2. Ein Informations- und Gedenkort
Eine Auseinandersetzung mit den Tätern kann an diesem Ort aber nur gelingen, wenn gleichzeitig an die Opfer erinnert wird. Erst mit Blick auf die 300.000 ermordeten psychisch kranken, geistig behinderten und sozial unerwünschten Menschen, ihre Lebenswege und Schicksale wird die Dimension dieses Massenverbrechens greifbar. Deshalb ist es uns wichtig, dass hier ein Ort der Information und des Gedenkens entsteht, der über die Entstehungsgeschichte der nationalsozialistischen „Euthanasie“-Aktionen, ihre Einbettung in eine rassenhygienisch aufgeladene Gesundheits- und Bevölkerungspolitik, die unzureichende juristische und gesellschaftliche Aufarbeitung der Verbrechen sowie die fehlende Entschädigung der Opfer und ihrer Angehörigen in beiden deutschen Staaten aufklärt und zugleich eine Würdigung der Opfer ermöglicht. Nicht zuletzt stellt sich an diesem Ort die Frage nach der Situation von Menschen mit psychischen Erkrankungen und Menschen mit Behinderung in unserer Gesellschaft heute, auch mit Blick auf die gegenwärtigen bioethischen Debatten.

Material zur Übung
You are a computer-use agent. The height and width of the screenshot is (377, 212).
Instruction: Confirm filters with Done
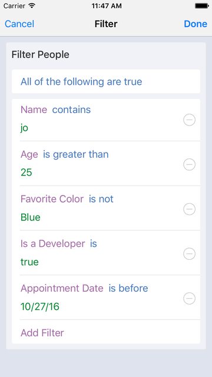[196, 24]
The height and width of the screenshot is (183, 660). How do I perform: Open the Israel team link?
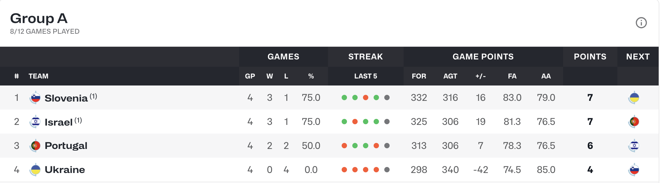tap(59, 122)
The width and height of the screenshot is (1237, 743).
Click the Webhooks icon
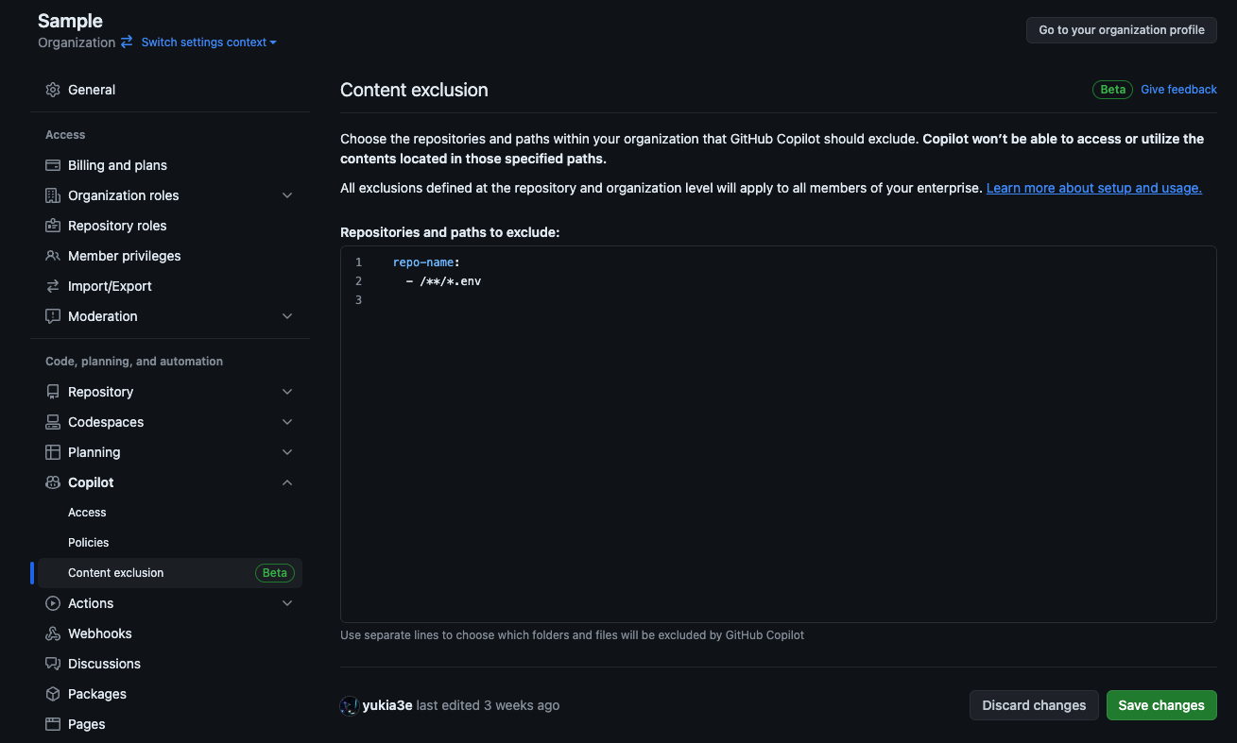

Aufgaben zum Bearbeiten
1/ Gib die Zeilen der Auflistung von der Zeile mit „The height and width of the screenshot is (183, 660).“ bis einschließlich zum Ende der Auflistung vollständig wieder und addiere dabei 93 zu jeder Koordinate in den Antworten. Die Bilder lässt du in deiner Antwort weg.
2/ Schreibe den Lesetext über den Informations- und Gedenkort im Anschluss an seinen letzten Satz weiter.

Lösungen zur Übung
1/
The height and width of the screenshot is (183, 660). How do I perform: Open the Israel team link?
tap(152, 215)
The width and height of the screenshot is (1237, 743).
Click the Webhooks icon

2/
3. Dokumentation
Für eine überzeugende Dokumentation der nationalsozialistischen „Euthanasie“-Verbrechen, ihrer Entstehungsgeschichte und ihrer Nachwirkungen bis in die Gegenwart hinein ist eine sorgfältige Erschließung des gegenwärtigen historischen Forschungsstandes ebenso notwendig wie die Bearbeitung noch bestehender Forschungslücken. So fehlt beispielsweise ein detaillierter Überblick über Arbeitsweise, Mitarbeiter/innen und Struktur der „Euthanasie“-Dienststelle in der Berliner Tiergartenstraße 4. Von besonderer Bedeutung ist, dass auch die Krankenmord-Aktionen in den besetzten Gebieten Osteuropas, aber auch die Frage der Vernachlässigung und Tötung von kranken Menschen in anderen europäischen Regionen unter deutscher Herrschaft berücksichtigt werden. Schließlich muss die untrennbare Verknüpfung der „Euthanasie“-Aktionen mit den anderen Verfolgungs- und Tötungsaktionen im Nationalsozialismus, mit der der Verfolgung der so genannten „Gemeinschaftsfremden“, dem System der Lager und nicht zuletzt mit der Ermordung der europäischen Juden und der Sinti und Roma herausgearbeitet werden. Für die Erarbeitung und Umsetzung einer wissenschaftlich fundierten Dokumentation der nationalsozialistischen „Euthanasie“-Verbrechen sind demnach zeitlich begrenzte Personalmittel im erforderlichen Umfang einzuplanen. Für die Dokumentationsarbeit und die Erarbeitung des Präsentationskonzepts ist die Berufung eines wissenschaftlichen Beirats sinnvoll.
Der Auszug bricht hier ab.